### INFORMATION PROVIDED ###

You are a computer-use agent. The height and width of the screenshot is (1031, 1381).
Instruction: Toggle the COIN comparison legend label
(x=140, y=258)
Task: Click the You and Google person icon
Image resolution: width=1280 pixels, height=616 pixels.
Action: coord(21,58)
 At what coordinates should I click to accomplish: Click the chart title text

###
### INFORMATION PROVIDED ###

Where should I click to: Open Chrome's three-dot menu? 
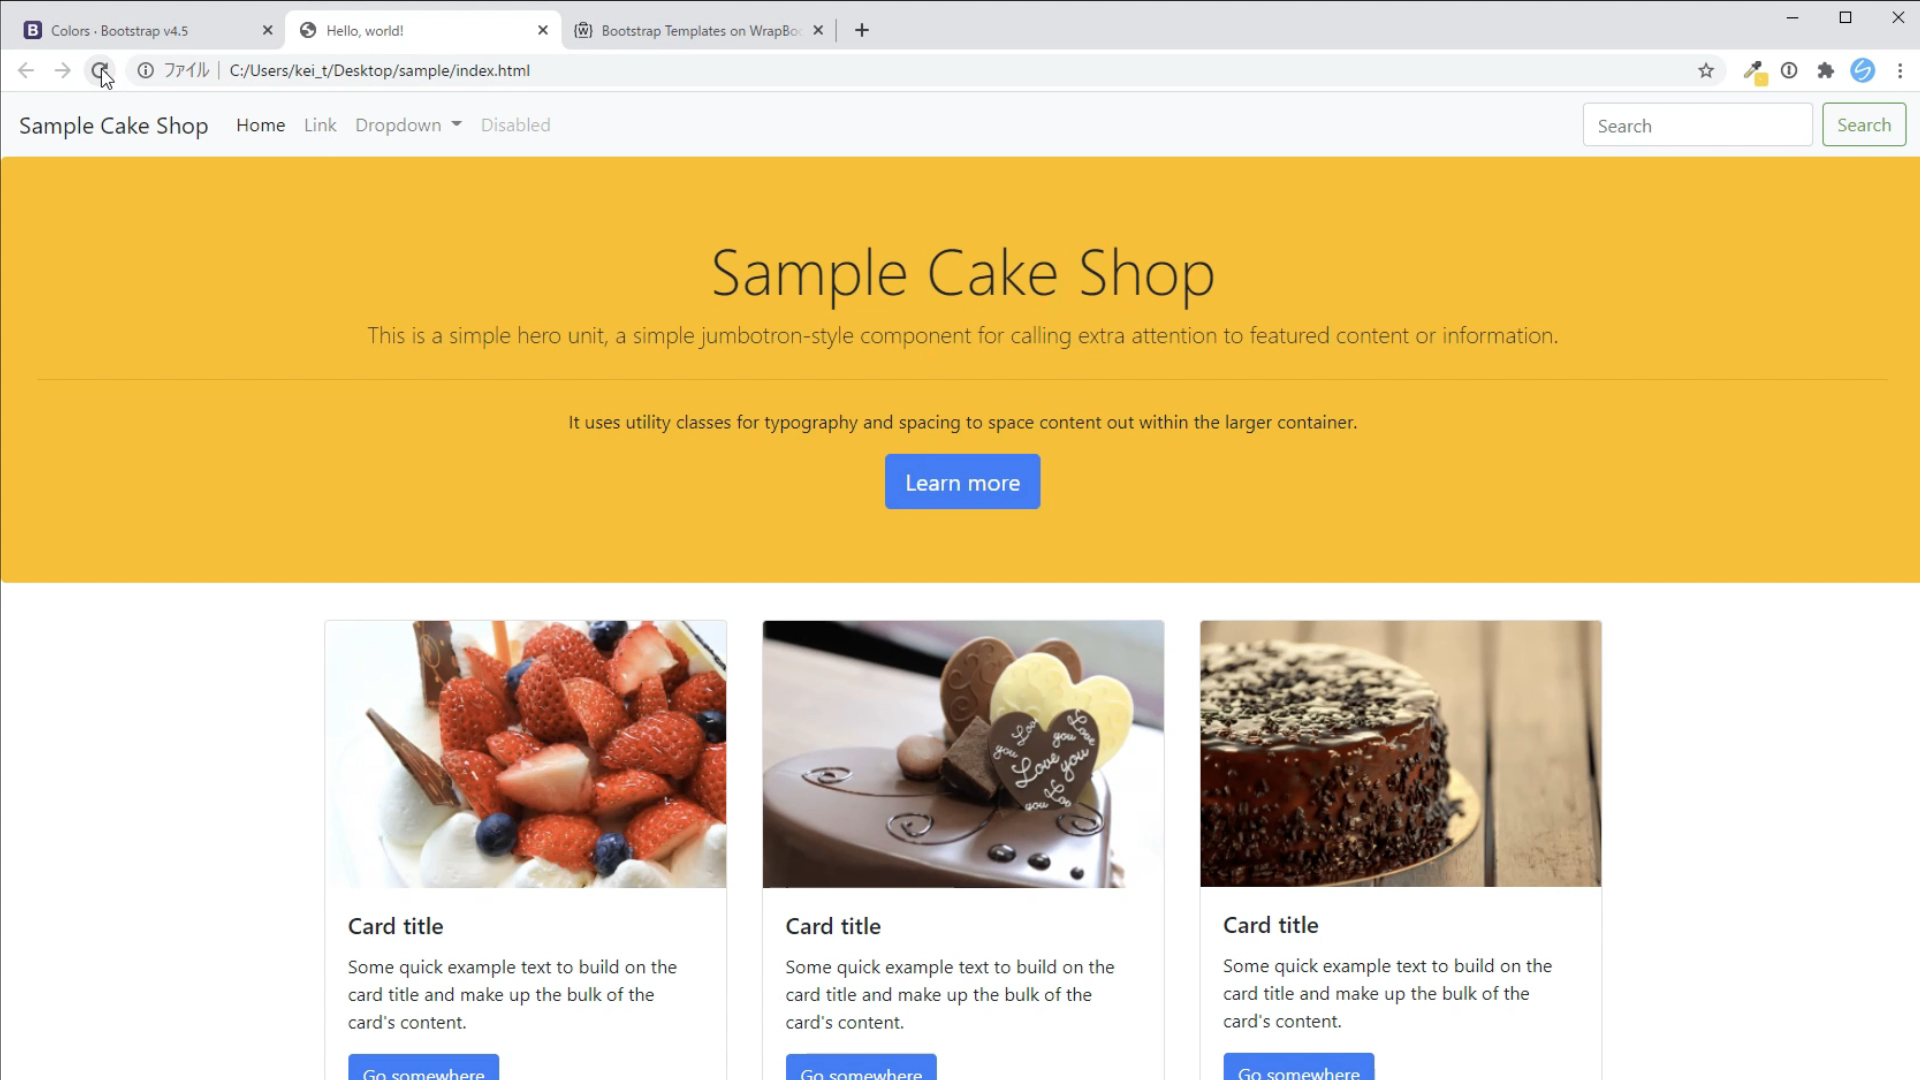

###
### INFORMATION PROVIDED ###

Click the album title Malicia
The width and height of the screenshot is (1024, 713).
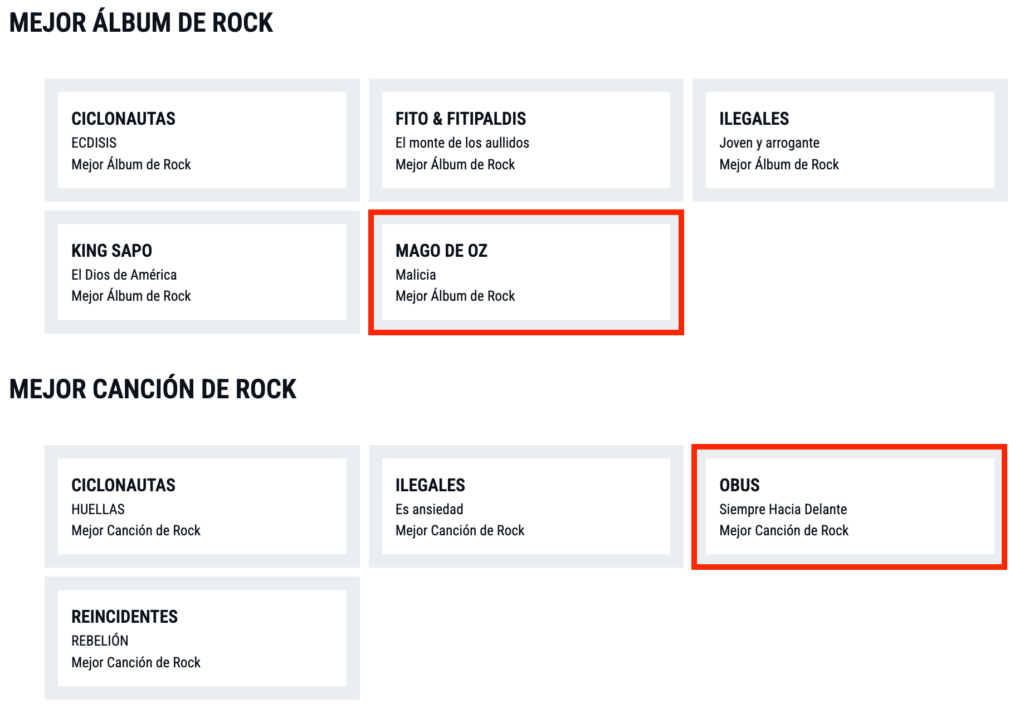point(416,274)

###

# REQUIREMENT:
Give back precisely the lines above that start at the line containing "Image resolution: width=1280" and end at the line containing "At what coordinates", inclusive. No other lines belong in the output.

# EXERCISE RESPONSE:
Image resolution: width=1280 pixels, height=616 pixels.
Action: coord(21,58)
 At what coordinates should I click to accomplish: Click the chart title text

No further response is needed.